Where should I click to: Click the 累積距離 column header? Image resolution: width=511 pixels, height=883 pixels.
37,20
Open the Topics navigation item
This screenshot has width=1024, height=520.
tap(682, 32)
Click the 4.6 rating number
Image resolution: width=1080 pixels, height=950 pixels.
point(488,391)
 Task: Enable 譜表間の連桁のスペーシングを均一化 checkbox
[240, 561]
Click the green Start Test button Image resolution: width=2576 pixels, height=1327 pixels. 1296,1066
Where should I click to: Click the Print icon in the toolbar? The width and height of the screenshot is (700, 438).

:: What you are asked to do ::
Reproduce every one of the records above word for word, with no changes.

:: Result of this task ::
Where should I click to: Click the 累積距離 column header? Image resolution: width=511 pixels, height=883 pixels.
37,20
Open the Topics navigation item
This screenshot has width=1024, height=520.
tap(682, 32)
Click the 4.6 rating number
Image resolution: width=1080 pixels, height=950 pixels.
point(488,391)
 Task: Enable 譜表間の連桁のスペーシングを均一化 checkbox
[240, 561]
Click the green Start Test button Image resolution: width=2576 pixels, height=1327 pixels. 1296,1066
Where should I click to: Click the Print icon in the toolbar? The width and height of the screenshot is (700, 438).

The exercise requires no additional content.